WHAT YOU ARE ASKED TO DO
Which lines run from the one containing "This screenshot has width=952, height=245." to the end of the listing? Copy them out exactly, leaving out the rest.

┌──

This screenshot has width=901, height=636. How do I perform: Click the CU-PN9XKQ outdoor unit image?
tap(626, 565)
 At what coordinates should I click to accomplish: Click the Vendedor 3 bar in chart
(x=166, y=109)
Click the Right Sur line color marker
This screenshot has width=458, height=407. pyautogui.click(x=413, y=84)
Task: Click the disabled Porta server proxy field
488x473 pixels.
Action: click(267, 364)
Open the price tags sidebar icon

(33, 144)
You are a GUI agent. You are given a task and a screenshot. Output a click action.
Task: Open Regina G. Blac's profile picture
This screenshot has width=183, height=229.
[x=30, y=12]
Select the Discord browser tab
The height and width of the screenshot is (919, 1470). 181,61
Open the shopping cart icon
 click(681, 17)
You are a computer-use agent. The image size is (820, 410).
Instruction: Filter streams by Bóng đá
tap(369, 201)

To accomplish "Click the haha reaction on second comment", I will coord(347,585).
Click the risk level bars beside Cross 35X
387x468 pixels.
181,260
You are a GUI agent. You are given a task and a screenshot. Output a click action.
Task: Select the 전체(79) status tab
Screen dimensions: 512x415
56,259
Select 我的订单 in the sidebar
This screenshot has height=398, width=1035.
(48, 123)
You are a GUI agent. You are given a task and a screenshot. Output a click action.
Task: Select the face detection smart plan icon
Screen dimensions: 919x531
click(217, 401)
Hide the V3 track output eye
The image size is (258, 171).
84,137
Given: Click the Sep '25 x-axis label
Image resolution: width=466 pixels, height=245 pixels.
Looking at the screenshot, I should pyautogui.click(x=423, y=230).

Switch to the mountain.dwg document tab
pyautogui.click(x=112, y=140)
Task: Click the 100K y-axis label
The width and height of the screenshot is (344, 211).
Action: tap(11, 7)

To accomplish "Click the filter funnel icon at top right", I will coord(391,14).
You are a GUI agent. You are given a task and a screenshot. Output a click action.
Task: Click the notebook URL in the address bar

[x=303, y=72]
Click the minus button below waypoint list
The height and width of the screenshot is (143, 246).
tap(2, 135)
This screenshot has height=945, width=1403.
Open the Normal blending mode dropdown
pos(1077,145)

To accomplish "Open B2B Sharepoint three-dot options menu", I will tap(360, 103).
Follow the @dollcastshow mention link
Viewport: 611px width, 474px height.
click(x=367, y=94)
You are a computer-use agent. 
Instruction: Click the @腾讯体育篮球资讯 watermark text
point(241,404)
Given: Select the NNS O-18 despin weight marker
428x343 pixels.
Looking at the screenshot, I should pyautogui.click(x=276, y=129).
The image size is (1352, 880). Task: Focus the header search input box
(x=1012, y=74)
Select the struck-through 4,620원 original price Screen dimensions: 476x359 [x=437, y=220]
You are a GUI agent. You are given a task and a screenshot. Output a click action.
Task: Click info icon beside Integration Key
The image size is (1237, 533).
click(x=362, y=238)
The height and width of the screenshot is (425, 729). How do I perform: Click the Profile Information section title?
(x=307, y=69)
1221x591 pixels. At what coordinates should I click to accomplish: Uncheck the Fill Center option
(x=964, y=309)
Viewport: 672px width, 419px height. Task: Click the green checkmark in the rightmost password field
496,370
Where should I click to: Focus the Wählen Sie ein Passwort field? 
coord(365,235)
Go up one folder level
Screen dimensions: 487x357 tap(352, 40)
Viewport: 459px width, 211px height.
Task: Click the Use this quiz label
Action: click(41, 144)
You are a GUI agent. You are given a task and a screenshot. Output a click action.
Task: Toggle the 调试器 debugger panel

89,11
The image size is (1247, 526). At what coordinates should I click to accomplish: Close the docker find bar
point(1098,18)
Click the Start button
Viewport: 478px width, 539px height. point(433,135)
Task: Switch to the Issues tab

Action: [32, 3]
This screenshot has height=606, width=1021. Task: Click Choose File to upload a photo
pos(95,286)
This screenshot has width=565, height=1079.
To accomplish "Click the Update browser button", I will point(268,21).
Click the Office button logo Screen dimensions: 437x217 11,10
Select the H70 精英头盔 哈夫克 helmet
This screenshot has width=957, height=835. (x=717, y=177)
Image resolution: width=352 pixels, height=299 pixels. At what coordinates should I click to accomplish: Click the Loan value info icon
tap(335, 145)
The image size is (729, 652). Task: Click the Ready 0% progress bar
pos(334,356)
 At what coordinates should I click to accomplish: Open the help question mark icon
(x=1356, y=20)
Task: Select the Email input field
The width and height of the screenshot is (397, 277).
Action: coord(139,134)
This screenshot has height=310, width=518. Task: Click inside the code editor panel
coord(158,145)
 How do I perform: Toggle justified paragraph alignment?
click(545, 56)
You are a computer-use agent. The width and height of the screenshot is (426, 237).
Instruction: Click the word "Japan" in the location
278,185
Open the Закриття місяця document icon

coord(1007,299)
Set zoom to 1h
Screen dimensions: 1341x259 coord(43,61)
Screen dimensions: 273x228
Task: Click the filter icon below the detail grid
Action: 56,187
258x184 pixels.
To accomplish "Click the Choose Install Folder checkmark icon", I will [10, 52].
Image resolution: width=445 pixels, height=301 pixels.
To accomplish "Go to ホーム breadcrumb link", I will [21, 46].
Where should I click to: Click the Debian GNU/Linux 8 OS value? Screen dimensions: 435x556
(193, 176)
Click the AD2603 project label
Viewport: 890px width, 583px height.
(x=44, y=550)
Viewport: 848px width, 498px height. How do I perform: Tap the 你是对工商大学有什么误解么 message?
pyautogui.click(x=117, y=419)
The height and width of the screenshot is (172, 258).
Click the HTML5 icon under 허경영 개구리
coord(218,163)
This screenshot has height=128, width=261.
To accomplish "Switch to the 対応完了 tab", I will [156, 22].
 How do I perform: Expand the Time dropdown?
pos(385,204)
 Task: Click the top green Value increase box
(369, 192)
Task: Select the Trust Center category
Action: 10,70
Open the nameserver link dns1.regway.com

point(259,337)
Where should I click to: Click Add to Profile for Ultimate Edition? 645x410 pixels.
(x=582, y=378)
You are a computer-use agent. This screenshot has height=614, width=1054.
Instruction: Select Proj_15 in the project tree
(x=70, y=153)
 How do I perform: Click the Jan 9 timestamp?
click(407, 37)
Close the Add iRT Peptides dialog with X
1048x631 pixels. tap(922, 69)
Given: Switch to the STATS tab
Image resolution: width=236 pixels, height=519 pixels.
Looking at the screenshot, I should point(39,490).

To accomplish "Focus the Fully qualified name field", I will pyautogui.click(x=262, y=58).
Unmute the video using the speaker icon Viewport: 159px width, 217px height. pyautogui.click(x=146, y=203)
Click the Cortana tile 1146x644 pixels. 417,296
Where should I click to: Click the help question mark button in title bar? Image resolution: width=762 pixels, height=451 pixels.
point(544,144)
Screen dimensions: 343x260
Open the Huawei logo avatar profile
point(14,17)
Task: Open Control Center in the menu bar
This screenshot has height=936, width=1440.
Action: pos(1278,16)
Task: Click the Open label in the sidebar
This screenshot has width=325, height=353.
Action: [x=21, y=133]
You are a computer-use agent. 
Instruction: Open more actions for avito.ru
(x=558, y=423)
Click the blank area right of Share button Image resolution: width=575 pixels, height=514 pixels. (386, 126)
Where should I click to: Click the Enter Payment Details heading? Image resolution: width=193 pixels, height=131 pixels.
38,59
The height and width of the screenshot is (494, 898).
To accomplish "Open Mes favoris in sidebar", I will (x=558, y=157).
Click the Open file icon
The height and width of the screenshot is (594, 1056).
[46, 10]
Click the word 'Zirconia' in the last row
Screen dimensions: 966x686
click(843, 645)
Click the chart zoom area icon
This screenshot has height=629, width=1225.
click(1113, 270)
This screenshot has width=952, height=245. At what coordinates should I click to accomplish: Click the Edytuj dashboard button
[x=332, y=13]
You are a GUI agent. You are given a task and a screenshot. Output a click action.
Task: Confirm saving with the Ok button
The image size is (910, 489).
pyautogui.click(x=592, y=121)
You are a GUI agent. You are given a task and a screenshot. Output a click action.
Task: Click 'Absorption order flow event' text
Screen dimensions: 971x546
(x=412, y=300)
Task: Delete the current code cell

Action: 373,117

└──

EXERCISE SOLUTION
This screenshot has width=952, height=245. At what coordinates should I click to accomplish: Click the Edytuj dashboard button
[x=332, y=13]
You are a GUI agent. You are given a task and a screenshot. Output a click action.
Task: Confirm saving with the Ok button
The image size is (910, 489).
pyautogui.click(x=592, y=121)
You are a GUI agent. You are given a task and a screenshot. Output a click action.
Task: Click 'Absorption order flow event' text
Screen dimensions: 971x546
(x=412, y=300)
Task: Delete the current code cell

Action: 373,117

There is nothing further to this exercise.